* _TEXT_
= Bill Wilson (convict) =

American farmer wrongfully convicted in Blount County, Alabama

Bill Wilson (born 1880) was an American farmer in Blount County, Alabama who was wrongfully convicted of murdering his wife and youngest child, both of whom were later found alive.

==Background==

Bill Wilson, a farmer in Blount County, Alabama, married Jenny Wade in 1900. Their third child was born in 1907. Jenny left Wilson 19 months later with their third child to return to her family. Wilson then chose to move in with his father taking the two older children with him. During the divorce proceedings, Wade and the third child vanished. Shortly before Jenny was last seen, Jane McClendon, a local farmer's daughter, also mysteriously disappeared. For several weeks rumors circulated that foul play was involved in both disappearances.

In late 1912, Dolphus Tidwell and his son were fishing on the Black Warrior River near the property of Wilson's father when they noticed a bone sticking out of the soil. The Tidwells found a mat under the soil that exposed what they believed to be the skeletal remains of an adult and a child. Thinking that there may have been an Indigenous burial mound nearby, they searched the area for relics but found nothing. They re-buried the bones and returned home. News of the discovery spread, and for several days locals searched the area for Native American artifacts until they lost interest.

When no relics were found a farmhand named Jim House began speculating that the remains were not those of Indigenous people but his neighbor Jenny Wilson and her child. He recounted how he had seen Jenny visit her father-in-law's house carrying a basket in 1908 and that the following morning he noticed footprints leading to the river. Following the tracks, he found children's clothing and blood on a rock. The story soon spread until the information got back to the county prosecutor James Embry. Embry called a grand jury and indicted Bill Wilson for the murder of his wife and child.

==Trial==
James Embry prosecuted the case before Judge J. E. Blackwood. In his opening remarks, he said that Jenny Wilson went to her father-in-law's house to visit her two older children in late November or early December 1908. Jenny and Bill Wilson had quarreled, which led to Wilson murdering his wife and child. Wilson then took the bodies to the bluff and burned them to destroy the evidence of his crime.

===Prosecution evidence===
Dolphus Tidwell testified that he found the bones that had been placed into evidence. These bones were speculated to remains of Jenny Wilson and her 19-month-old infant.

Dr. Marvin Denton testified for the state in regards to his findings from an examination of the bones. Although he agreed that the bones belonged to an adult and child, he noted that the child had permanent teeth. Permanent teeth typically do not appear until around the age of six. He also testified that he had never seen permanent teeth in a child under the age of four.

Jim House repeated his story about Jenny's visit to the Wilson farm, adding that he was concerned for her safety and had tried to talk her out of going. When he met Wilson the following day, House asked him about his wife and stated that Wilson denied that she visited the farm. It was after this encounter when House found the footprints and followed them to the spot where he found blood on a rock.

* _LISTING_
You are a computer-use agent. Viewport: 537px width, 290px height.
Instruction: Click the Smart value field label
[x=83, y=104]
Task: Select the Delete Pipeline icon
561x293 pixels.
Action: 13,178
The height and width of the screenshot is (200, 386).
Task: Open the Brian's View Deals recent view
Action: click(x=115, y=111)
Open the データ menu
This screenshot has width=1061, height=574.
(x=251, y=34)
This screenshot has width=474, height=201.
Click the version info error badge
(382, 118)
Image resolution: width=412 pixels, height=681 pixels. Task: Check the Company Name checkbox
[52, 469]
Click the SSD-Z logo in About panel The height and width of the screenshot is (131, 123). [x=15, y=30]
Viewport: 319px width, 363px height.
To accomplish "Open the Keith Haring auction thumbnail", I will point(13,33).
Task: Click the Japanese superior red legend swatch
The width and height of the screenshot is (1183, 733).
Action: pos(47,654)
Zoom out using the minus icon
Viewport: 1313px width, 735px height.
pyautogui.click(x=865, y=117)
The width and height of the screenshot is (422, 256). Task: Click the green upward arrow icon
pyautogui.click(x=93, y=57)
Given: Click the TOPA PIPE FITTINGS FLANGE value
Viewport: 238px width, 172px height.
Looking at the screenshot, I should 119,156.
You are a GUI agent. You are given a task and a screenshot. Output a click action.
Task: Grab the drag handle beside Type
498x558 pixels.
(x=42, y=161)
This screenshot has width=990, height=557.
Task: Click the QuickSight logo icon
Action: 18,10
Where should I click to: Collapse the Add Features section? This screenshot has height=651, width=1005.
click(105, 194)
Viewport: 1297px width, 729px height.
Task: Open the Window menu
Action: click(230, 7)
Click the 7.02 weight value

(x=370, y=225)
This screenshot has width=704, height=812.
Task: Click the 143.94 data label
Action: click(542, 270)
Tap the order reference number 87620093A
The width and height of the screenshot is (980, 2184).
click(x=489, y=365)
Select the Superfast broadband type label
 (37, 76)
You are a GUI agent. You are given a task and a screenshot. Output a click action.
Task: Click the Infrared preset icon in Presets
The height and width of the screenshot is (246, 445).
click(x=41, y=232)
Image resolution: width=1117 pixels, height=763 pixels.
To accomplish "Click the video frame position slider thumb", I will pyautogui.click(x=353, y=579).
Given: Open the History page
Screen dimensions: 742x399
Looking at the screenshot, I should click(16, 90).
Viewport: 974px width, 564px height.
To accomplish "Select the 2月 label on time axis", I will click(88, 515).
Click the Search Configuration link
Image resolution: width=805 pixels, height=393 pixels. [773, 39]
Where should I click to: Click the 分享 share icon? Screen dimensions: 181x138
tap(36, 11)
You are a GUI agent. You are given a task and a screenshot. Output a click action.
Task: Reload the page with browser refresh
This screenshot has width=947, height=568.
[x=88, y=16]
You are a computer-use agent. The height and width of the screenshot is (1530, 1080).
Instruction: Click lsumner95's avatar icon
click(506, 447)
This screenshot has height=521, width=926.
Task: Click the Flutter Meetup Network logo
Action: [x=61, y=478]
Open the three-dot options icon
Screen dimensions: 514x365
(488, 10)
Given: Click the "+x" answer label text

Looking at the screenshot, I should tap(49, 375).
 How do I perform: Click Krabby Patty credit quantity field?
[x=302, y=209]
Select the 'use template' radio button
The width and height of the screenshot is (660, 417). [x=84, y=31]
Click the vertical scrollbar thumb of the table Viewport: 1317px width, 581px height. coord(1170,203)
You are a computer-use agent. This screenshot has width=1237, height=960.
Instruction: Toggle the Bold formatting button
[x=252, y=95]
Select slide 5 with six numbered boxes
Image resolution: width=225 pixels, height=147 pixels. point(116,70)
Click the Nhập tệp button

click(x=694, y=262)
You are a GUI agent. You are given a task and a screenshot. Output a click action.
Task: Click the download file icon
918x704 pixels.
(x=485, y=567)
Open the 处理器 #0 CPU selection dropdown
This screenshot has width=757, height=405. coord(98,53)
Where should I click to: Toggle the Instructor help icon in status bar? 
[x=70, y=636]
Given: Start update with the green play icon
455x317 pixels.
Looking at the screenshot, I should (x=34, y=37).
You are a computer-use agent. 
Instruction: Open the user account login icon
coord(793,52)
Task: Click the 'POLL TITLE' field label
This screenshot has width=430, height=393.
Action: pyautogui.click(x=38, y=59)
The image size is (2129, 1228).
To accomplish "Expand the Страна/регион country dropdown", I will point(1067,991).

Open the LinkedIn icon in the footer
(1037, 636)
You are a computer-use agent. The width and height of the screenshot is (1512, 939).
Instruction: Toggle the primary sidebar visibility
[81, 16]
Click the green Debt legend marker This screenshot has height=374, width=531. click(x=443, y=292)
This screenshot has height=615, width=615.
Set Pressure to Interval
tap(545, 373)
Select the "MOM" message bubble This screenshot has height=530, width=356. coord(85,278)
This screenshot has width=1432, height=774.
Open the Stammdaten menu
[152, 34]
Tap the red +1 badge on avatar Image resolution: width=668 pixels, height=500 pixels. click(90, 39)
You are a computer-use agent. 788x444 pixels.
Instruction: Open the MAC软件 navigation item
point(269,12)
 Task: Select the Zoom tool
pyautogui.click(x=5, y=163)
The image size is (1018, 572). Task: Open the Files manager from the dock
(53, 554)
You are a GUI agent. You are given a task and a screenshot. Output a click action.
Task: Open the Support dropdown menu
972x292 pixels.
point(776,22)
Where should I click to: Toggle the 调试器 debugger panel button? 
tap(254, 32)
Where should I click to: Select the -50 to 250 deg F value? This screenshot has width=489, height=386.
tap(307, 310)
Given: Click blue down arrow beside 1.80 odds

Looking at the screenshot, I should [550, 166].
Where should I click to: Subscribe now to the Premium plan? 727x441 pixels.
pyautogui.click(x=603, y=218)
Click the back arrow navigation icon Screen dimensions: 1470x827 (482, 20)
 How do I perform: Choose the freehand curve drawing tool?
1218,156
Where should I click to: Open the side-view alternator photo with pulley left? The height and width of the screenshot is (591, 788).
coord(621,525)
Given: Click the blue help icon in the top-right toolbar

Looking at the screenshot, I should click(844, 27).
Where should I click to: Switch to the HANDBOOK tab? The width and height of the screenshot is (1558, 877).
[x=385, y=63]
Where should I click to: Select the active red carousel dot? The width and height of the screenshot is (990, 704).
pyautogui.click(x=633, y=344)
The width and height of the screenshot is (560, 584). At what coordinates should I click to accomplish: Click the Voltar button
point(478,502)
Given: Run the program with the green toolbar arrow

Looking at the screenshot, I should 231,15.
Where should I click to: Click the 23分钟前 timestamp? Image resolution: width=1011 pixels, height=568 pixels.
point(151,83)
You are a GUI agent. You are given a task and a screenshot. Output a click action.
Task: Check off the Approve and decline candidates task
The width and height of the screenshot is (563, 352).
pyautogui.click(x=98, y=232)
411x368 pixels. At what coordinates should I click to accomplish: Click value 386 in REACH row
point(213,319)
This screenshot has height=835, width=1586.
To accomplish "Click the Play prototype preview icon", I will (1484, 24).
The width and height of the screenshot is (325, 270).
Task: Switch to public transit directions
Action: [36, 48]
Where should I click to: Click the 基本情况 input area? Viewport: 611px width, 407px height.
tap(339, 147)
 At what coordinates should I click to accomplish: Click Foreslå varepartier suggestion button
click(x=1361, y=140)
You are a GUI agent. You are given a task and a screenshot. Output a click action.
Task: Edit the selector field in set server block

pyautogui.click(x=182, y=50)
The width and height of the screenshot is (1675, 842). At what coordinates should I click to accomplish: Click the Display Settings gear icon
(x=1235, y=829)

* _SET EXERCISE_
From the Bill Wilson article above, set down the passage word for word, starting at "Bill Wilson (born" and ending after "in both disappearances.".

* _ANSWER FOR THIS EXERCISE_
Bill Wilson (born 1880) was an American farmer in Blount County, Alabama who was wrongfully convicted of murdering his wife and youngest child, both of whom were later found alive.

==Background==

Bill Wilson, a farmer in Blount County, Alabama, married Jenny Wade in 1900. Their third child was born in 1907. Jenny left Wilson 19 months later with their third child to return to her family. Wilson then chose to move in with his father taking the two older children with him. During the divorce proceedings, Wade and the third child vanished. Shortly before Jenny was last seen, Jane McClendon, a local farmer's daughter, also mysteriously disappeared. For several weeks rumors circulated that foul play was involved in both disappearances.